§ Work instruction 1
In the forum thread about a doe with a lopsided udder, render this sentence in Spanish: "Drying her off while she has an unresolved udder problem could cause her to freshen next year with a raging case of mastitis."
§ Work instruction 2
In one to three sentences, explain why the reply in the lopsided-udder forum thread that begins "Have you thought about sending a milk sample to be tested?" recommends testing the milk.
§ Work instruction 3
Carry on the forum thread about the doe's lopsided udder, beginning right after its final post.

§ Document extract
# Lopsided Udder ?



## NubianLover (Sep 19, 2010)

I have a doe who freshened this year with a lopsided udder. I think it is because of the way the kids nursed off her, but am not sure. Anways, I am drying my does off and hers seems more lopsided now than it did when it would fill. Is this going to make her even more lopsided? Or when it is full next year will it look a little less lopsided like this year?
Just curious! Thanks.


----------



## goathiker (Apr 14, 2011)

Have you thought about sending a milk sample to be tested? Sometimes the only symptom of sub-clinical staff is a lopsided udder. The milk will still taste and look just fine although it may start tasting goaty more quickly.
Drying her off while she has an unresolved udder problem could cause her to freshen next year with a raging case of mastitis. 
If you do send off a test, try to get the sensitivity test done also. Then you'll know exactly what to treat with if there is a problem.
LSU has a free mastitis lab. All you are responsible for is the shipping and the cost of the sensitivity test. You'd need to call for directions on the shipping since the milk must get there cold.


----------



## Itchysmom (Apr 3, 2010)

I have a doe with a lopsided udder also. She had a single last year that drank only from one side and since I did not own her then, she was not milked. This year she trew twins who drink off both sides. I have worked on this with my milking and the udder is more even, but still is bigger on one side. I am just going to admit to myself that she will always be this way. Last year when I dried her up one side was way bigger than the other..the side the single drank from. When she was all dried up it looked almost normal. This year as she filled she was all lopsided again. One teat is half the size of the other. This is just how she is! Until I dry her off this year I do not know how that udder will look.


----------



## NubianLover (Sep 19, 2010)

I will look into the testing, but she had twins this past year as a FF. Both of them drank only off the one side.... and like Itchysmom said, the side they drank off of is drying off the bigger side. I haven't milked her in a couple weeks as her udder is definately not the size it was at peak. But, like I said I will look into the testing. Thank you both! :hug:


----------



## liz (Oct 5, 2007)

Lopsidedness occurs frequently when theres singles unless that kid is a piggy and can figure out that theres more a few inches away!
My old P/ND cross doe Boots freshened with a single buck the year following a triplet birth...she did end up lopsided and when she freshened the following year with twins, she evened out but I could feel the difference when milking, the larger side of the previous year looked the same as the other but the amount of gland was more.

§ Data
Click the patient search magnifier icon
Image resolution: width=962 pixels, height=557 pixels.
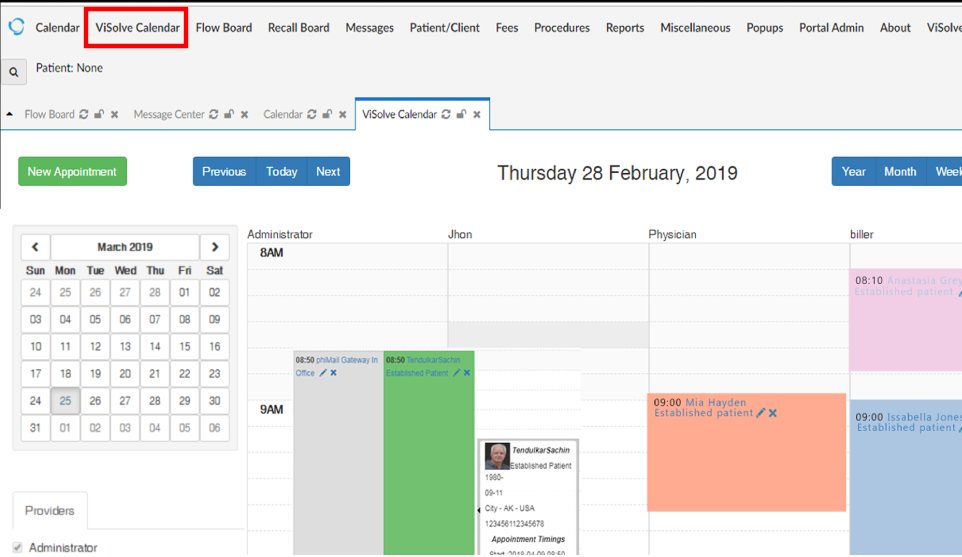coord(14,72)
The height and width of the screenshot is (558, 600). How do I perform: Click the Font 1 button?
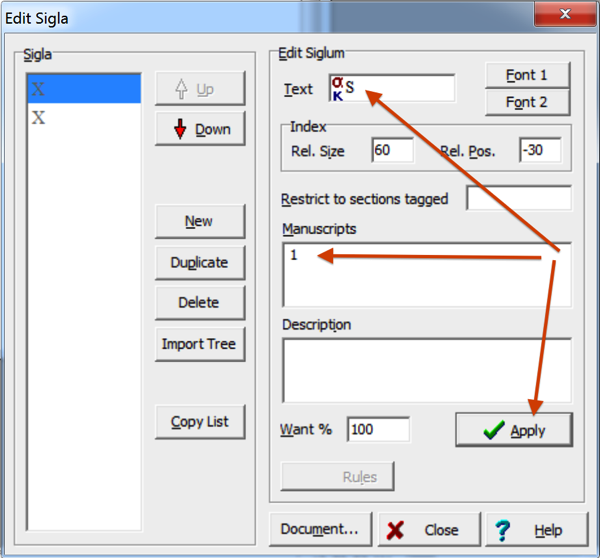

§ Response area 1
Secarla mientras tiene un problema de ubre sin resolver podría hacer que el próximo año comience la lactancia con un caso grave de mastitis.

§ Response area 2
The reply recommends testing because a lopsided udder is sometimes the only symptom of sub-clinical staph. The milk can still look and taste normal, so a lab test may be the only way to find the problem. Drying the doe off with an unresolved udder problem could also lead to a severe case of mastitis when she freshens the next year.

§ Response area 3
Trying to even up a lopsided udder takes time....what I've done was start the kids on both sides asap, and after a day or 2 you can really tell if theres going to be a problem, if you see one side bigger than the other and both feel tight and full, milk the smaller side frequently....I would strip out my girls every chance I had to keep production even.


----------



## NubianLover (Sep 19, 2010)

I hate to ask (because I feel I should know the answer  ) but what does it mean to "strip out" a goat? Is that just doing a Mastis test?


----------



## liz (Oct 5, 2007)

When I say "strip out" I mean that I would milk totally, some will milk til they don't think theres any more there but when you repeatedly bump and squeeze til there's nothing, that's "stripping out"....even in an udder that isn't full, when I separate kids from moms, I will milk her to strip any milk left in her udder before she's allowed to fill for 7-10 hours, if theres milk in her udder before a long fill, her udder "tells" her that she only has to make so much, Others may have a different explanation for "strip out"


----------



## goathiker (Apr 14, 2011)

I think in the case of doing a test, they want the very first milk. The sqeeze or three that we put on the ground or in a "strip cup" for a gel test.


----------



## billmac (Sep 8, 2008)

I think this just happens.

My nubian doe had a single kid last year who didn't survive, so she was milked by hand from the beginning, and she had one side that was noticeably smaller than the other, and produced less milk. There was nothing to be done. It isn't necessarily anything you are doing or the kids are doing (although that's possible).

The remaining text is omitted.